When tools support internal concurrency and cannot be partitioned (either because they don't support it, such as in the case of a PEX resolve, or because of overhead to partitioning as fine-grained as desired), Pants' own concurrency currently makes it ~impossible for them to set their concurrency settings correctly.

As sketched in #9964, this change adjusts Pants' local runner to dynamically choose concurrency values per process based on the current concurrency.

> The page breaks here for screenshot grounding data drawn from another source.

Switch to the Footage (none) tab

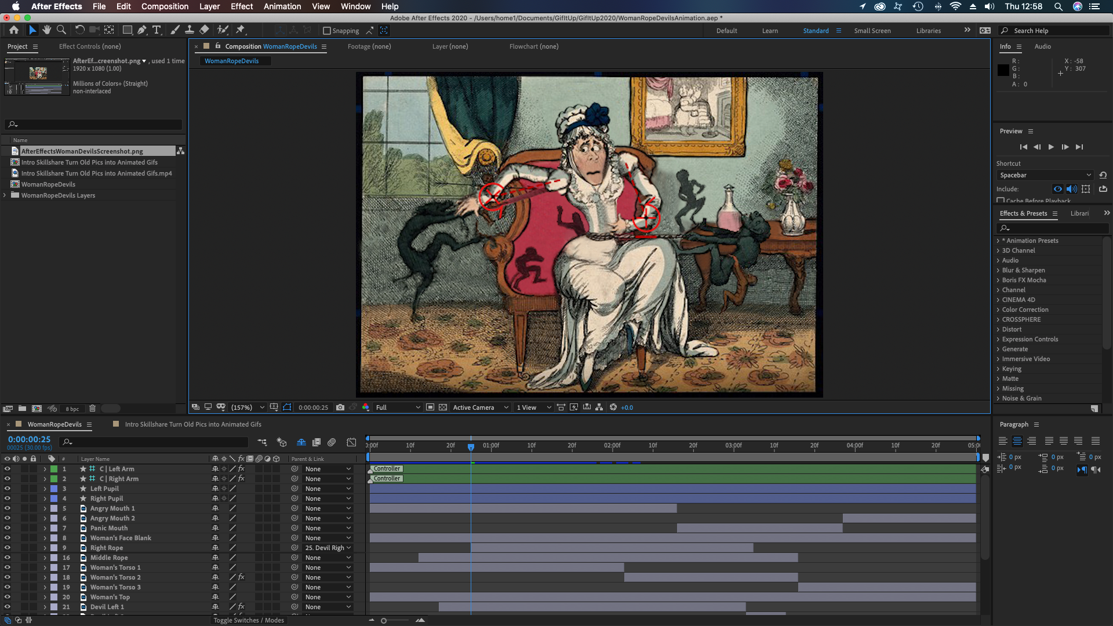(x=369, y=46)
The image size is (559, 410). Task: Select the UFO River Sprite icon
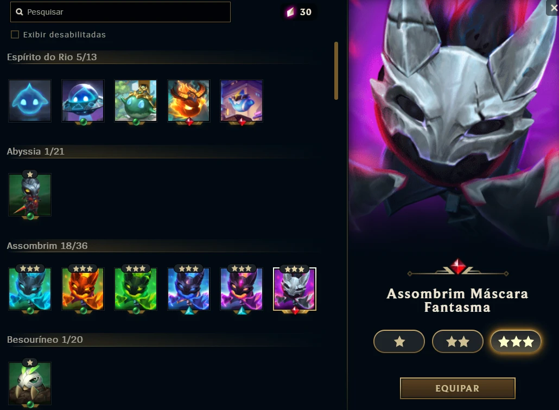pyautogui.click(x=82, y=101)
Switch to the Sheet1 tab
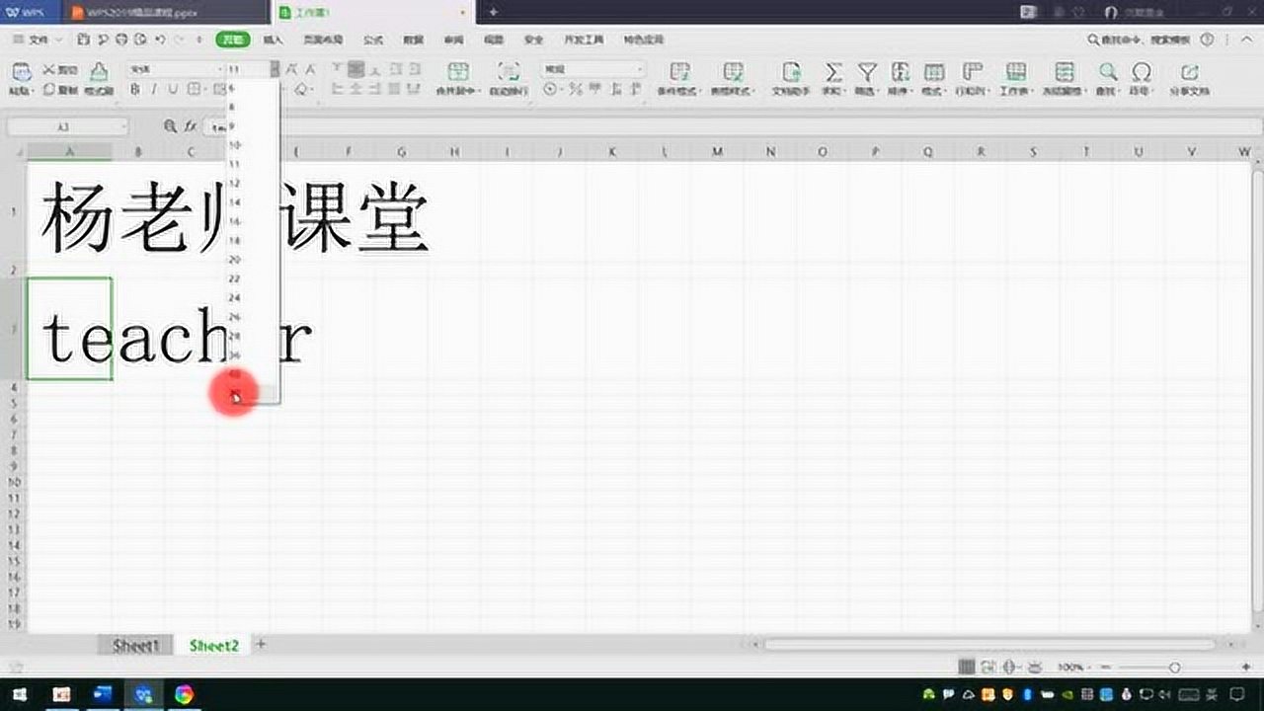 (x=135, y=645)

  1. When acquiring a slot on the bounded::CommandRunner, a process takes as much concurrency as it a) is capable of, as configured by a new Process.concurrency_available field, b) deserves for the purposes of a fairness (i.e. half, for two processes). This results in some amount of over-commit.
  2. Periodically, a balancing task runs and preempts/re-schedules processes which have been running for less than a very short threshold (200ms currently) and which are the largest contributors to over/under-commit. This fixes some over/under-commit, but not all of it, because if a process becomes over/under-committed (because other processes started or finished) after it has been running a while, we will not preempt it.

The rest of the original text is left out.